But what is the goal?
Install or run Solaris/OmniOS/OI without a local disk?

I have a pool of physical machines that can boot into a pool of operating systems from a heavyweight file server. Any machine can boot any OS based on the dhcp/tftp configuration on the server.

It's very practical. And also good because the server has RAID and proper backup for all the OS installations at once. And you can mess around with the installs without them being booted by simply going into the appropriate directory on the NFS server.

The machines are not necessarily diskless. They might have local disks for swapspace or even some ZFS pool or another. They just don't boot from those disks (WIndows excluded, I boot into Windows by having a Windows disk and then simply withholding PXE info from the machine when it starts, so it falls through to disk boot).

Anyway, I want Solaris in that OS pool.
 
Just a note, while you might not trip over the ZFS issue, when it happens you could have a real mess. This is mainly a warning for those running "last available" releases of unsupported OS's.

# AIM OF THE EXERCISE:
Write what comes next in the post about network-booting Solaris from a file server, picking up after its last sentence. The records have nothing to do with this.

# DATA SHOWN:
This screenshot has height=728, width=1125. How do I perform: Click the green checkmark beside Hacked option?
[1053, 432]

--

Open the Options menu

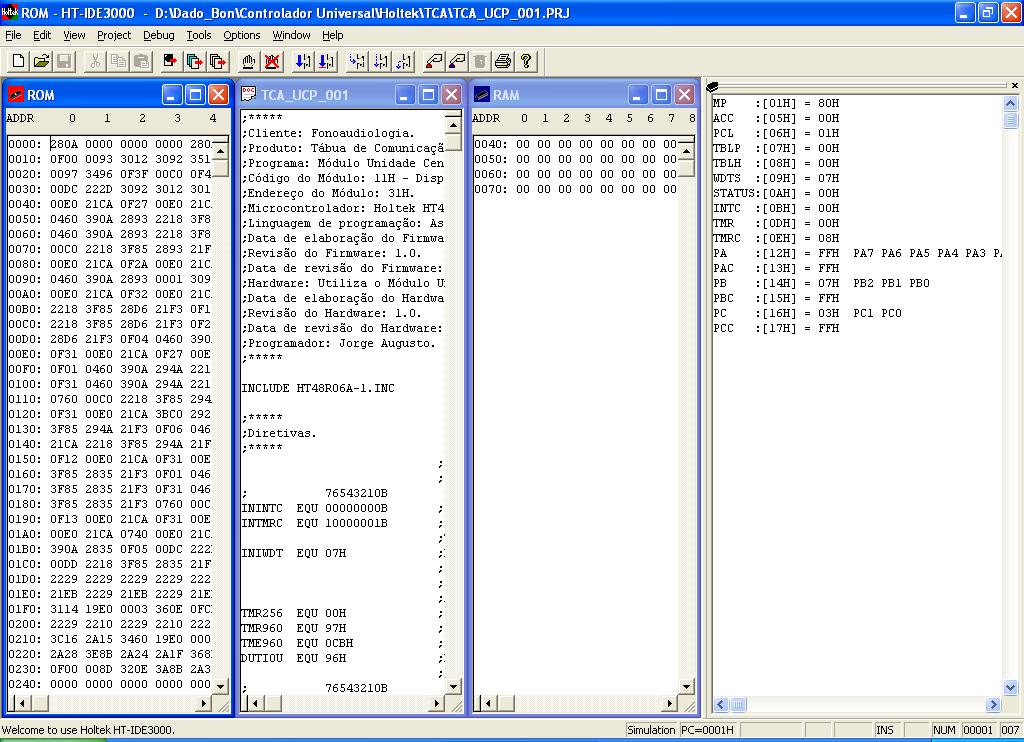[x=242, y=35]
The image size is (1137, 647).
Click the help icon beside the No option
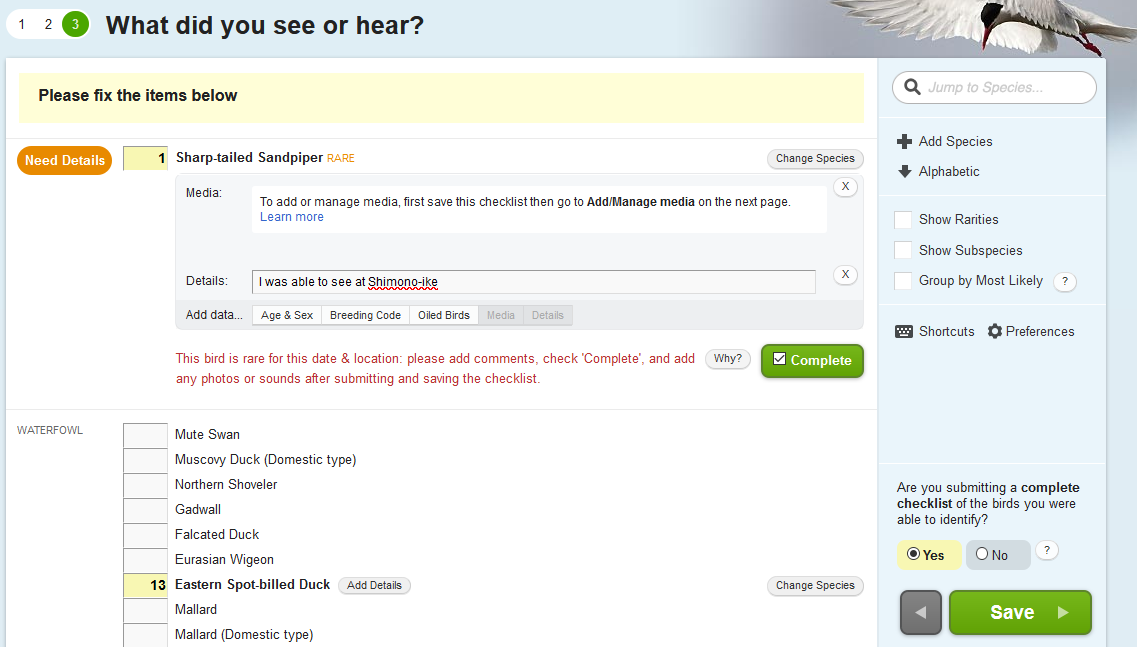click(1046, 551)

# WRITTEN REPLY:
after updating from r151036 to r151046 I am getting a connection refused error when trying to open the nappit webgui. I tried rebooting a few times and that hasn't worked. The shares are still working fine but what is the best way to troubleshoot nappit? Are there new firewall options on 151046 that need to add an exception for port 81? I'm wondering if i should have updated nappit first before updating the OS. I cant remember what version it was
 
after updating from r151036 to r151046 I am getting a connection refused error when trying to open the nappit webgui. I tried rebooting a few times and that hasn't worked. The shares are still working fine but what is the best way to troubleshoot nappit? Are there new firewall options on 151046 that need to add an exception for port 81? I'm wondering if i should have updated nappit first before updating the OS. I cant remember what version it was

"Connection refused" is not a firewall problem. It is the server process not running or at least not listening on the TCP port.
 
I would also asume that the napp-it webserver is not running properly or at all
as there is no special firewall active per default.

Even with an older napp-it on newest OmniOS it should basically work on port 81.
Only menu User can throw errors if a newer Perl is not supported.

- Have you updated 036 -> 038 lts -> 046 lts (update always over lts)
(you can boot 036 bootenvironment again for a proper update)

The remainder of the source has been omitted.